Half Swedish, half Sami, she first delved into the latter’s plight with 2015’s well-received Northern Great Mountain. Sami Blood premiered in Venice Film Festival’s Venice Days in 2016, winning Kernell the best debut director prize. It has enjoyed critical acclaim on the circuit, screening in Toronto, Sundance and Rotterdam, among other festivals.

Kernell is currently in post-production with short I Will Always Love You Kingen.

Neasa Ni Chianain - School Life

Neasa Ni Chianain

Coming to filmmaking after stints in textile design, advertising and art direction, Neasa Ni Chianain “meandered my way into the art and design side of the film world”.

After working on film and television projects, the Irish director helmed her first documentary in 2001, No Man’s Land.
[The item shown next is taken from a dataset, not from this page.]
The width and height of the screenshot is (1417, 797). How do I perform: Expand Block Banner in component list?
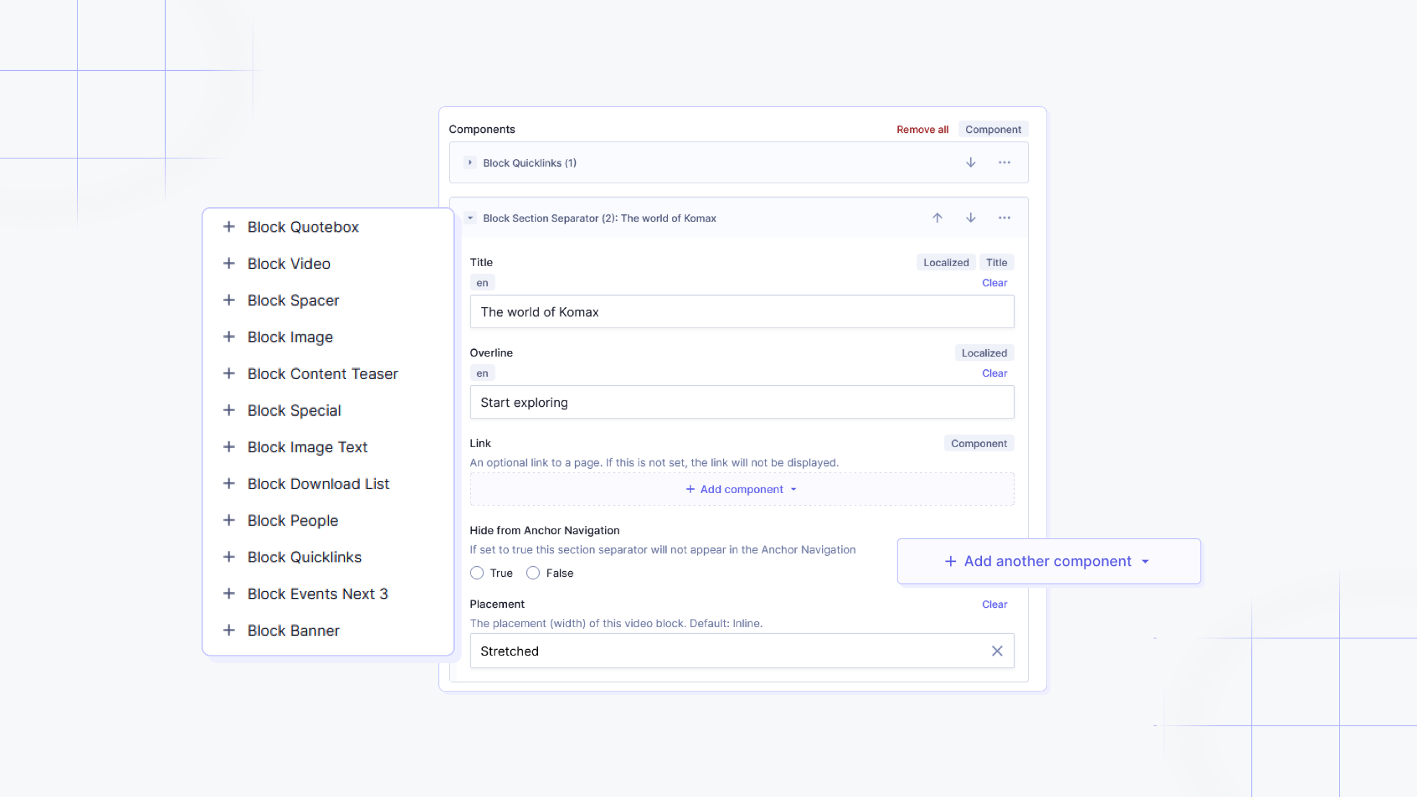coord(227,630)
Her next three feature documentaries earned acclaim, awards and international play, with Frank Ned & Busy Lizzie winning the best feature documentary prize at the Celtic Film Festival in 2004, Fairytale Of Kathmandu receiving nods in Barcelona, Madrid and Ourense, and The Stranger premiering at Locarno in 2014.
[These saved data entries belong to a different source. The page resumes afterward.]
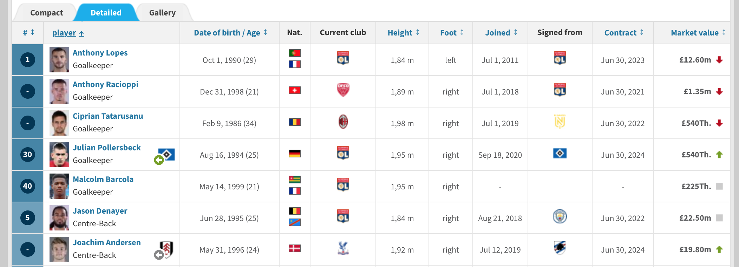Sort by Joined date header

click(x=501, y=33)
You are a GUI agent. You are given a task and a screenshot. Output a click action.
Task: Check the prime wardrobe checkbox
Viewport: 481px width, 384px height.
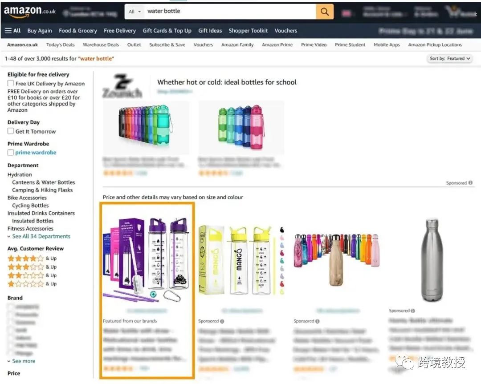point(11,152)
Co-directed with David Rane, School Life, which steps into life at Ireland’s last remaining primary-age boarding school, premiered at IDFA in Amsterdam last November, screened at Sundance and won a special jury prize in San Francisco.

Shahrbanoo Sadat - Wolf And Sheep

Shahrbanoo Sadat

Afghanistan’s first female feature filmmaker, Shahrbanoo Sadat is also the youngest director ever selected for Cannes’ Cinéfondation Residence. Sadat was 20 years old when she began to develop Wolf And Sheep in 2010.
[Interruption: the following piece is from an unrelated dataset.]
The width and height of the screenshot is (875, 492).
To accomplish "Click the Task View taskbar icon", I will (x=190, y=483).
The film screened at the festival in 2016, winning the Art Cinema Award. Based in Kabul, Sadat studied filmmaking at French-run workshop Ateliers Varan Kabul.

Her debut short, Vice Versa One, screened in Directors’ Fortnight at Cannes in 2011. In 2013, she directed documentary Not At Home with producer Katja Adomeit, which was nominated for the CPH:DOX Nordic Dox award.

Sadat is currently casting for her next film, with a 2017 shoot planned. It is based on the diary of her best friend, who was sent from a small Afghan village to a Russian orphanage in Kabul.

Teona Strugar Mitevska - When The Day Had No Name

Teona Mitevska

Studying at New York University’s Tisch School of Arts, Macedonia’s Teona Strugar Mitevska made her debut in 2001 with Berlinale special jury prize-winning short Veta.

Her debut feature, 2004’s How I Killed A Saint, was praised by critics; however, it was her next, 2008’s I Am From Titov Veles, that took Mitevska to both the Berlinale, where it played in the Panorama section, and Cannes, where it screened in the ACID selection.

In 2012, she returned to Germany with The Woman Who Brushed Off Her Tears.

With When The Day Had No Name, Mitevska draws on a real-life crime from 2012. It is the first in a planned triptych of features about the social aspects of Macedonian society.

“As I developed the story, it became more evident this is exactly what I wanted to speak about — the atmosphere of violence in which the young generations have been growing,” she says. “The death of these boys points to a larger issue, a deeper deviation, problematic in my society.”

Claudia Varejao - Ama-San

Claudia Varejo

Portuguese director Claudia Varejao studied film at the Calouste Gulbenkian Foundation, in partnership with the German Film and Television Academy Berlin, and then at Sao Paulo’s International Film Academy. “I felt immediately enraptured,” she remembers. “I felt in love. I think that was it.”

In Lisbon, Varejao also studied photography at AR.CO, where she started to make her first short films — documentary short Wanting and fictional trilogyWeekend, Cold Day and Morning Light.

Over the course of 2016, Varejao made the leap to feature-length documentary filmmaking with In The Darkness Of The Theater I Take Off My Shoes. This was quickly followed by Ama-San, which played in the documentary competition at Karlovy Vary.

She was inspired to make Ama-San after reading about Japan’s female pearl-diving community in poetry, and then receiving a scholarship to conduct a photographic survey in the country.